| WHAT IS BEING ASKED |
Your answer should be the exact lines of the data below from the one containing "Viewport: 1568px width, 411px" through the one containing "Task: Tap the image notification icon"; please include nothing else.

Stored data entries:
◇ ◇ ◇
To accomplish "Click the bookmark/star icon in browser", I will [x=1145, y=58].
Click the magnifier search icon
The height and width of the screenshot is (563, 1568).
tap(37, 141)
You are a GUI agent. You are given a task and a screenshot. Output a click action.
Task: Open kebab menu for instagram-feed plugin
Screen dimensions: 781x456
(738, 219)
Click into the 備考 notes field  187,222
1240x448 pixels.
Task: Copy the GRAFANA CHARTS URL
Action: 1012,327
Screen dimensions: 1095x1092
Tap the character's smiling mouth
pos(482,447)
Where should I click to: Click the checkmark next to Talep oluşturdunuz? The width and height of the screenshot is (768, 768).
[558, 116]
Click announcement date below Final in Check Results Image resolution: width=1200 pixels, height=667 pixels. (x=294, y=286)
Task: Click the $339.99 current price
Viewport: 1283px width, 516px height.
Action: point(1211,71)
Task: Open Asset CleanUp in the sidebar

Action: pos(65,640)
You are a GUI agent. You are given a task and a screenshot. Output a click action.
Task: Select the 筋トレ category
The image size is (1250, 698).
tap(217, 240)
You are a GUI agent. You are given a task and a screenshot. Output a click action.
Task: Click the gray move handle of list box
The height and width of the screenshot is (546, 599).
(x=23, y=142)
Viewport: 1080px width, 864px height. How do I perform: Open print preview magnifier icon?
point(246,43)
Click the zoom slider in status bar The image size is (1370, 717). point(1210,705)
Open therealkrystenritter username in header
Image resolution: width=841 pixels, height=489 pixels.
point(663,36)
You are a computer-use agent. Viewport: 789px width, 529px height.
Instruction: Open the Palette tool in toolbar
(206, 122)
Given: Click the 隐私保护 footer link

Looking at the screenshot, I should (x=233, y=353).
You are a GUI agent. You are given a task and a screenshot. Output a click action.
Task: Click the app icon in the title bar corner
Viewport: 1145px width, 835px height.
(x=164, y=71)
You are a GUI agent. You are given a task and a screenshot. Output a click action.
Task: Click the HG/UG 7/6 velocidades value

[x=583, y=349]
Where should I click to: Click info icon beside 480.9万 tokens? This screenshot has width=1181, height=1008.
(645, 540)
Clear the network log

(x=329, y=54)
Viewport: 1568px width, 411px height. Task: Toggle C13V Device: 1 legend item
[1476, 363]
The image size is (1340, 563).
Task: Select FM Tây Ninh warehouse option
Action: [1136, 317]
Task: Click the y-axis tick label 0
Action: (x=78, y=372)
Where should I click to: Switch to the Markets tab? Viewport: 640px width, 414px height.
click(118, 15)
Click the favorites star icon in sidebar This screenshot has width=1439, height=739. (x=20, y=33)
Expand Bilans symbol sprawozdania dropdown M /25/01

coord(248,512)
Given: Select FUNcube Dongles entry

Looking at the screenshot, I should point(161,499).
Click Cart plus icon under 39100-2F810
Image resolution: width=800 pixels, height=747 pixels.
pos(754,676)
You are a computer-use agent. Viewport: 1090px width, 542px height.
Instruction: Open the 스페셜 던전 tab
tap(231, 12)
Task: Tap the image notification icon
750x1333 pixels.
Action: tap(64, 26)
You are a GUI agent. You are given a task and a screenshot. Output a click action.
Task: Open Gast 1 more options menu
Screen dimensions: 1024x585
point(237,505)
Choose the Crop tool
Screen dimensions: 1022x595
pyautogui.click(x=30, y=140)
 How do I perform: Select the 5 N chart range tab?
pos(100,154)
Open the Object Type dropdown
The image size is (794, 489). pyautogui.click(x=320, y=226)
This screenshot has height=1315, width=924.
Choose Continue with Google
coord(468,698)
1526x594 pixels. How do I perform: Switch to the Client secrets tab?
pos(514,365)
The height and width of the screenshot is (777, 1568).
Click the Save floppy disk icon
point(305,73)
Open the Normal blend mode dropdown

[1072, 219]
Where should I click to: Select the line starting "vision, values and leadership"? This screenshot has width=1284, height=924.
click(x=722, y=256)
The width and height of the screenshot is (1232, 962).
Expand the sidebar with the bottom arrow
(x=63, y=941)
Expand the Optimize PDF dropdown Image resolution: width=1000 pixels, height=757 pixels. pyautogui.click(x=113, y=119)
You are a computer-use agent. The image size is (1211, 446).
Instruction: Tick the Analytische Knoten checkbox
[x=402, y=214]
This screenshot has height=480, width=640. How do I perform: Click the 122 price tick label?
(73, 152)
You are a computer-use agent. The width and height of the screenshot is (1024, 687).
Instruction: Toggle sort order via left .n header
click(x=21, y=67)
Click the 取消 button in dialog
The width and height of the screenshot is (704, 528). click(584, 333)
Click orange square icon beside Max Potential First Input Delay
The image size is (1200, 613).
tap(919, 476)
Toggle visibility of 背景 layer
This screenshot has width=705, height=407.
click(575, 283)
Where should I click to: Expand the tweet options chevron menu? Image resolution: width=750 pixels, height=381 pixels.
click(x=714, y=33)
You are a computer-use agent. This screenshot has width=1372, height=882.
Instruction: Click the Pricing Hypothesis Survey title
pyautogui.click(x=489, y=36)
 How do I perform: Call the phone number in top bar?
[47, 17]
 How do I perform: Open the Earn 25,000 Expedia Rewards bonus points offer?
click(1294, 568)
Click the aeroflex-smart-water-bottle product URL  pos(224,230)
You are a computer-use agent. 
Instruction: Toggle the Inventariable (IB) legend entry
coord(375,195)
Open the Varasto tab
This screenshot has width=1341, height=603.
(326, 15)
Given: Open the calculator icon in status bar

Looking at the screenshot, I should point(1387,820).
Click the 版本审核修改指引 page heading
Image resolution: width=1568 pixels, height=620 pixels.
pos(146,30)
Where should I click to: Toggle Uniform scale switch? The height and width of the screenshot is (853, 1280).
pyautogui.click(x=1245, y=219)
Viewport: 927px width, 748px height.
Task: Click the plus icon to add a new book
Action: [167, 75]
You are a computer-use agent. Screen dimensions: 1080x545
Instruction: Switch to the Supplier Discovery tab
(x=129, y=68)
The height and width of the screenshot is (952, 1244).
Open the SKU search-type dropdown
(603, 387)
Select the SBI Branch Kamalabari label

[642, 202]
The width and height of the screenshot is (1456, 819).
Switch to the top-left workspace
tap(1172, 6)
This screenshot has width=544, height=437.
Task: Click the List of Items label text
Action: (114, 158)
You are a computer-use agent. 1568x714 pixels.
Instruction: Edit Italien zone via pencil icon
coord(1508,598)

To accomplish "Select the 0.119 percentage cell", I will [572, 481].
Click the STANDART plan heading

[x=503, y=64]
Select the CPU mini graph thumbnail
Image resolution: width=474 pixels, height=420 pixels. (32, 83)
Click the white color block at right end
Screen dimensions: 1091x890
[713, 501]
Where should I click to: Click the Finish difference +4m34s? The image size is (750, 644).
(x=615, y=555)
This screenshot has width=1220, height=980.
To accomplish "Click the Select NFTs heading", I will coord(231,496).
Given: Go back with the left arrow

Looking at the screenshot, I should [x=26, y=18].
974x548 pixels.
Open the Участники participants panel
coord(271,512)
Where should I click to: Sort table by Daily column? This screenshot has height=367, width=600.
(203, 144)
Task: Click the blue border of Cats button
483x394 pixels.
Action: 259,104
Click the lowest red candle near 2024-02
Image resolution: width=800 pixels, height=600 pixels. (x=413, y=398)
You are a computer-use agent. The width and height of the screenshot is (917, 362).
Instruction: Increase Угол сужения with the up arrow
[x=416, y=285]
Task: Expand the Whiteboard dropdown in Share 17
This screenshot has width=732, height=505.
◇ ◇ ◇
| SOLUTION |
Viewport: 1568px width, 411px height. Task: Toggle C13V Device: 1 legend item
[1476, 363]
The image size is (1340, 563).
Task: Select FM Tây Ninh warehouse option
Action: [1136, 317]
Task: Click the y-axis tick label 0
Action: (x=78, y=372)
Where should I click to: Switch to the Markets tab? Viewport: 640px width, 414px height.
click(118, 15)
Click the favorites star icon in sidebar This screenshot has width=1439, height=739. (x=20, y=33)
Expand Bilans symbol sprawozdania dropdown M /25/01

coord(248,512)
Given: Select FUNcube Dongles entry

Looking at the screenshot, I should point(161,499).
Click Cart plus icon under 39100-2F810
Image resolution: width=800 pixels, height=747 pixels.
pos(754,676)
You are a computer-use agent. Viewport: 1090px width, 542px height.
Instruction: Open the 스페셜 던전 tab
tap(231, 12)
Task: Tap the image notification icon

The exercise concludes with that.